I had the tinniest of tears recently. I just rested, iced it, used a compression wrap, and kept it elevated for a week. The week after that, I just stayed off of it and did nothing but rest and relax. The third week, I started riding again and it seems to have fixed itself. Although on long rides, it does start to hurt a bit, but that goes away when I stop. Good luck with your knee


----------



## CoastRider_Oz (Jan 26, 2011)

Just remember no knee injury is the same. I've had what I would call a lot of trouble with my knees (three reconstructions before I was 22). With each injury and resultant surgery, the pain, operation and rehab all went differently. I remember being in excruciating pain after the first reconstruction on my R knee (I've had two on the R) and there was no associated meniscus damage.
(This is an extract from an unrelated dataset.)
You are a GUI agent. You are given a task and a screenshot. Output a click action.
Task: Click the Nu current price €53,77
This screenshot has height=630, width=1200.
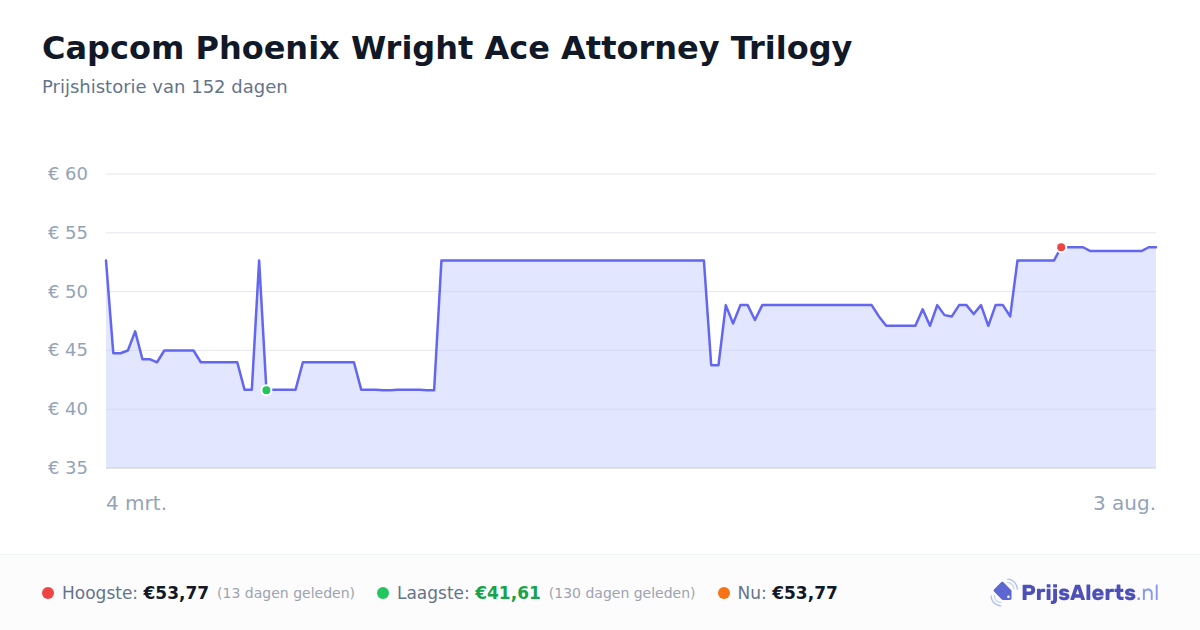tap(805, 593)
But after the reconstruction on my L knee, during the op the surgeon took out nearly a third of the meniscus, I was not in that much pain at all. The L recon was in 2004.
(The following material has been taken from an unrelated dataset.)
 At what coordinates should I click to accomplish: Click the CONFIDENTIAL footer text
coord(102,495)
In 2009 I went again for surgery and had meniscus removed from both knees during the same operation. I DO NOT recommend this—it made recovery difficult and I lived in a 2-storey place! Crutches and stairs don't mix well.

Having said this, the key-hole surgery your orthopedist has described is relatively 'easy'. But of course, everyone is different. As GolfGuy's described, some meniscus injuries can be managed with surgery, others without it.
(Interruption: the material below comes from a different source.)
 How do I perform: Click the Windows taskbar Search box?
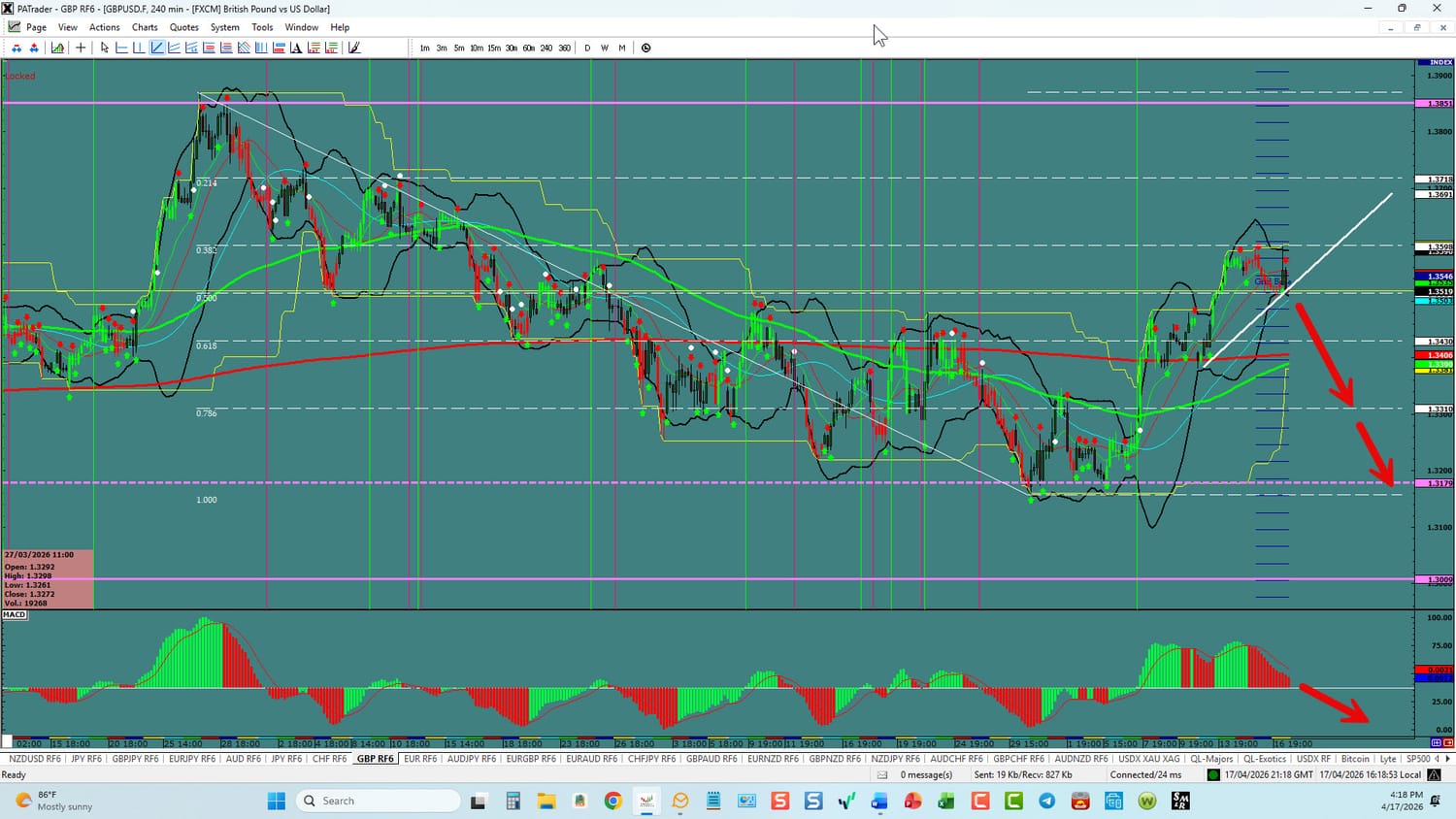[379, 801]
On walking downhill, on my 'bad' days (sometimes these are so bad I'd love a wheel chair), I walk downhill backwards. Also, try going down stairs backwards, but do it slowly. By going down hill/stairs backwards, you are moving the pressure on the injured knee from the front (which is where you have said you have the tear) to the back of the knee. You may look odd, but who gives a crud what others think if you aren't in pain?

Good Luck!


----------



## twinkles (Apr 23, 2007)

My Doc's daughter had a torn meniscus and opted to have the torn area stitched back together instead of removal, rehab is longer than removal, but it's supposed to decrease the chances of arthritis down the road. I've got a 48 year old buddy who's had a meniscus removal surgery on each knee, now his doc is talking knee replacement. I'm guessing that every tear is different, but I'd ask my surgeon what can be done to decrease the chances of horrible arthritis down the road. Good luck and ice that thing for half an hour every day.


----------



## metalheart (Sep 3, 2010)

Here is my experience ... about 20+ years ago I had major meniscus issues in my left knee and had surgery ... the result is that I am essentially bone on bone in my left knee. Cycling never bothered that knee. Last summer I had problems with my right knee and visited my Orthopod ... he did the exray/MRi thing and said I had a torn right meniscus ... he also said that just about anyone over 50 has some type of tear in their meniscus. Anyway, I received a cortisone shot and after a few weeks I could cycle without any pain in my right knee ... this year I have some issues with my right knee, but ... life goes on. Surgery is always an option to clean out any issues with your knee, but cortisone solved my meniscus tear issues in my right knee and I am not having any problems this year ... make sure you find a doc who specializes in knees ... that is the key to getting good treatment, preferably from a sports ortodpod


----------



## JulieD (Oct 15, 2009)

I "blew out" my right knee skiing about 10 years ago. I had a bucket-handle lateral meniscus tear. I had about 50% of the meniscus removed because it was a bad tear in an area that does not receive good blood flow. Which meniscus did you tear - medial or lateral? Each can lead to different issues. Also, different parts of the meniscus get different amounts of blood flow which are directly related to the ability of the tear to heal on its own. So, depending on where the tear is, you may have good or poor results without surgery. You should ask your doc for more details.


----------



## UltralightHiker (Jun 9, 2011)

I tore mine twice last year. I do a lot of backpacking and had trouble with it. Mine was not bad, just very minor tear both times, but enough to keep me off of it for a few weeks at a time, disrupting my total mileage last year backpacking. Like others have said, every injury is different. The only thing I can say is find a doc you trust, and take his advice.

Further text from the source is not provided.